start Extract provided

# anyone use the Nu Canoe?



## badkarma (Mar 10, 2009)

At the local flyshop here in town they have a new type of canoe/kayak called a Nu Canoe.  it was developed by the guy who pioneered the Ocean Kayak sit on tops, but sits like a canoe.  Look pretty stable and it is a great looking boat.  

I was just wondering if anyone has any experience fishing out of these and what their opinions are on handling, storage, loading/unloading, fishability...you get the meaning.  I would just like to hear from an actual user rather than someone that wants to sell me one.  Website is www.nucanoe.com


----------



## Trizey (Mar 10, 2009)

Whose got them? Choo Choo or Feather & Fly?

I'd like to look at one.


----------



## badkarma (Mar 10, 2009)

feather and fly.  They have a 10' version and the 12'.  I am interested in the one that is set up.  it comes with a 12' boat, 2 captains seats, 4 rod holders, anchor/line/line keeper, long oar, and oar holder for around $1430.00.  Very cool.  There is also a little place in Lafayette listed as a prefered supplier on the NuCanoe website.  They are waiting on the new models to come in.  I am going to get them to quote me a price.


----------



## gabreamfanatic (Mar 10, 2009)

those things look nice. it would beat hauling a bass boat or a jon boat around. just ne thing i didnt see a price tag for them


----------



## Randy (Mar 10, 2009)

I hesitate here because I am sponsored by another manufacture.  Do some research before settleing on any kayak.  BTW, once you fish from one, fishing from a boat is not the same.


----------



## badkarma (Mar 11, 2009)

Thanks for the advice, Randy.  I have been looking into it for a long time, but everytime I get close something happens (need full set of tires, transmission goes out, need a new kidney J.K!).  I need a big boy boat, 255lbs that's not tippy.  that's why the OK big game prowler was on my radar, but this one looks really good.  If you are able to talk about it please give me more info.


----------



## OldGuyAl (Mar 11, 2009)

I fished out of something sorta like that many times - they are great!  very comfortable and stable.


----------



## Saltydawg (Mar 11, 2009)

*Big Game Prowler*

I am 6'1" and 215, but I like the stability of the BG.  Yes its wide, but its very stable and you can haul a ton of stuff.  Some will say it doesnt turn well, but it depends on what you are comparing to.  If you have not used something else this is just fine.  i fish mine river, salt and ponds and it works for me.

end Extract provided
start Records provided

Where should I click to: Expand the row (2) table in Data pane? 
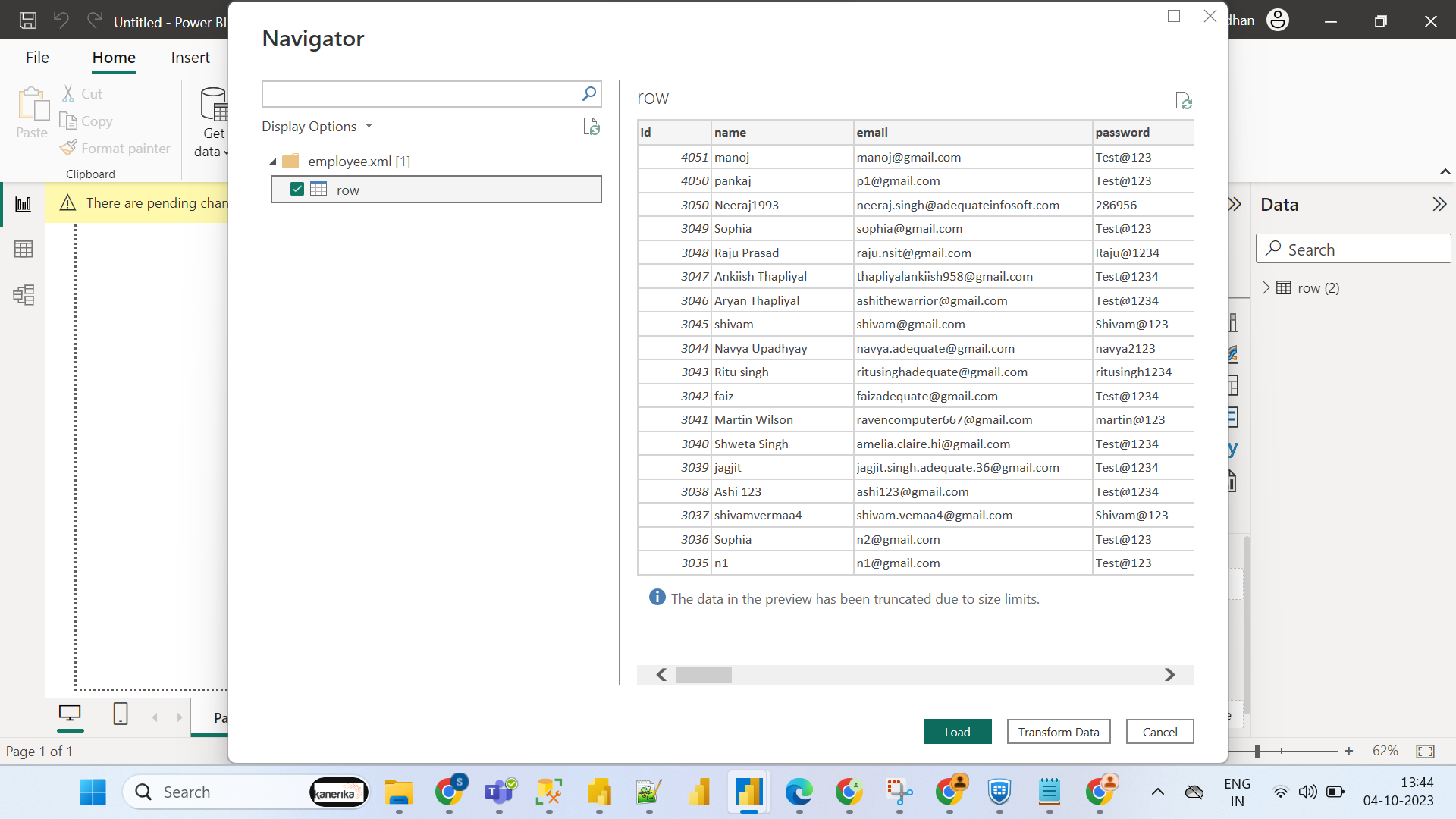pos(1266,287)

end Records provided
start Records provided

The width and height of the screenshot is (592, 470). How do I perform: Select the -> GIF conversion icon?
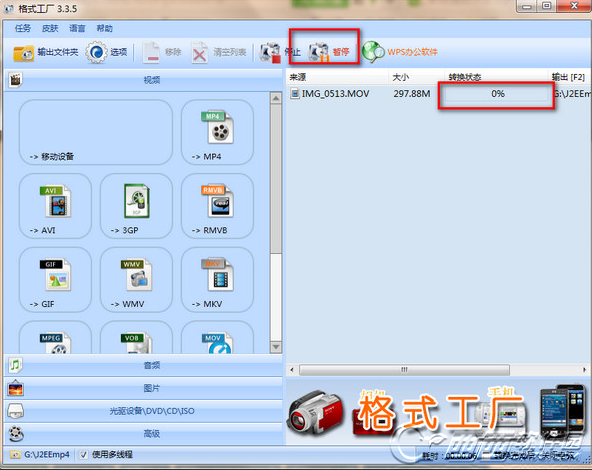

end Records provided
start Records provided

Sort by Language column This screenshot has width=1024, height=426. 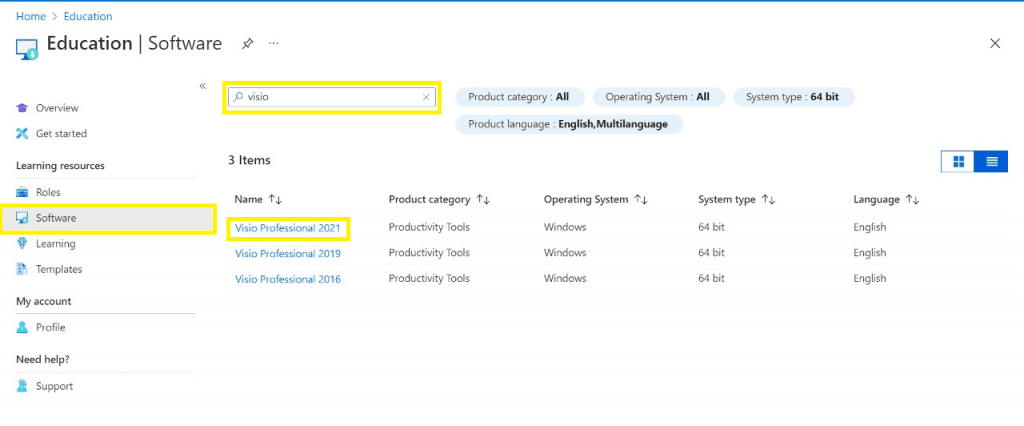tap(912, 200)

end Records provided

**Objectives**
1. Answer from the forum thread on the Nu Canoe:
(a) Which shop in town carries the boat?
(b) About what price is given for the 12' package?
(c) On what kinds of water does the Big Game Prowler owner fish?
2. From the forum thread on the Nu Canoe, return word for word the passage that opens with "Thanks for the" and closes with "comfortable and stable.".
The data shown above is not needed.

**Answers to the exercise**
1.
(a) Feather and Fly
(b) Around $1430.00
(c) River, salt and ponds

2.
Thanks for the advice, Randy.  I have been looking into it for a long time, but everytime I get close something happens (need full set of tires, transmission goes out, need a new kidney J.K!).  I need a big boy boat, 255lbs that's not tippy.  that's why the OK big game prowler was on my radar, but this one looks really good.  If you are able to talk about it please give me more info.


----------



## OldGuyAl (Mar 11, 2009)

I fished out of something sorta like that many times - they are great!  very comfortable and stable.